With perfect diction, his words echoed all across the auditorium.

A profound silence fell over us. No one moved in their seats, not the children and especially not the adults. The power of Castillo’s words and the audience’s silence united all of us. Castillo, whose image was projected in color on two enormous screens placed on either side of the stage, continued,

“Mexico, we are no longer just mourning the disappeared teacher college students, but those of Aguas Blancas, San Fernando and the children at the ABC nursery***,”

“I want to read a poem written by one of our company members, the ballerina Sonia Jiménez.”
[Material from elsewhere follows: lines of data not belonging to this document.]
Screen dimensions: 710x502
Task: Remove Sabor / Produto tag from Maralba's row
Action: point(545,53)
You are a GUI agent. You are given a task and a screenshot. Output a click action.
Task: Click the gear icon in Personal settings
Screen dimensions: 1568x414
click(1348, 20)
At that moment, and despite my wearing a red sweater, I felt dressed in black from head to toe.

We are mourning,
We are the cry of our dead,
We are the blood shed on fertile land,
We are the silence on the verge of exploding.
Today we do not recognize the ground on which we stand,
The falling rain does not erase the mistakes,
Our eyes don’t wipe away the truth,
We live blindfolded, we have sold-out,
We speak with the breath of our bodies.
Turn off the lights. Mexico is mourning.

As if moved by an gigantic, invisible spring, the public rose to its feet,  “One, two, three, four, five, six, seven, eight, nine…,” until it reached number 43, which they memorialized with their fists raised.
The applause was an enormous and deep expression of our condolences. Everyone was mourning. Everyone felt even more tired than Murillo Karam for all the corruption and impunity. And all of us represented “the cry of our dead.”
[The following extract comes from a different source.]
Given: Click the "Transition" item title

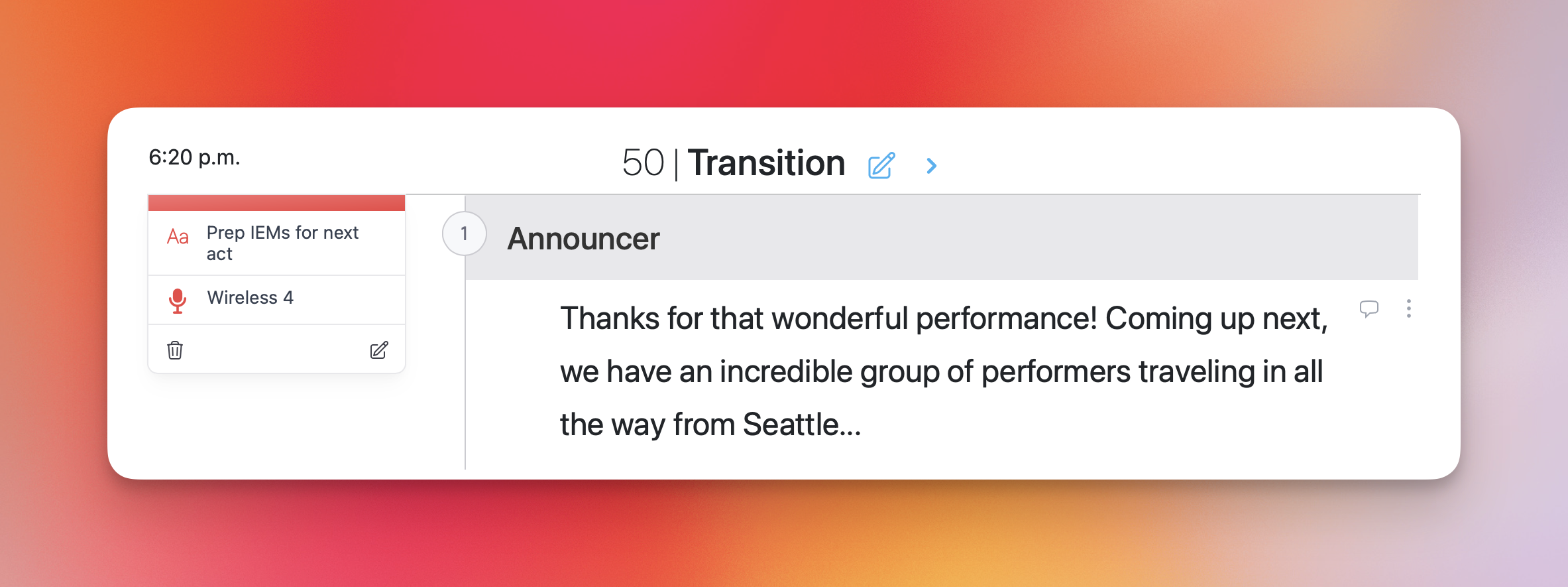Looking at the screenshot, I should click(766, 163).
I envisioned backstage: 170 dancers of the National Dance Company and the students of the National School of Classical and Contemporary Dance, elegantly dressed as the characters of the ballet’s epoch, applauding. I was imagining the company’s five principal dancers—Agustina Galizzi, Ana Elisa Mena, Mayuko Nihei, Blanca Ríos and Erick Rodríguez—mourning. Those who appeared particularly sad were José Luis González, Mariana Garce and Sofía Villarreal, who that night were saying goodbye to the company, which was celebrating 50 years of putting on the Christmas ballet. Also, I imagined “Clara,” the protagonist of Hoffmann’s tale, the little rodents, the tin soldiers, and the Nutcracker himself mourning, applauding in honor of the 43 disappeared.

“Why did you get so sad all of a sudden, Mamá Lú?, one of my granddaughters asked me.

“Because Mexico continues to mourn,” I replied.

I have the impression that my granddaughter did not understand me. Then, the curtains opened and the show began.
Reforma only allows subscribers to access articles on its website.

*María Guadalupe Loaeza Tovar is a contemporary Mexican writer and author of many books, including Las Niñas Bien [The Good Girls], Las Reinas de Polanco [The Queens of Polanco (wealthy Mexico City neighborhood], Debo, Luego Sufro [I Owe, Therefore, I Suffer] and Compro, Luego Existo [I Shop, Therefore, I Exist], in which she writes ironically about the Mexican upper class. Twitter: @gloaeza
 
**Reference to offhand remark of Attorney General Murillo Karam at the end of the press conferece at which he announced that arrested members of the Warrriors United cartel confessed they had murdered the 43 Ayotzinapa students and burned their bodies. The remark was immediately turned against him on the social media and in the press.
 
***Aguas Blancas was the massacre by police of protesting farmers in Guerrero in 1995. San Fernando was the massacre, in 2010, of 72 Central American migrants by the Zetas cartel with the collusion of local police. The ABC nursery fire, in 2009, possibly the result of local officials’ attempt to destroy records in an adjoining store room, resulted in the deaths of 49 infants and young children and the injuring of 70 more.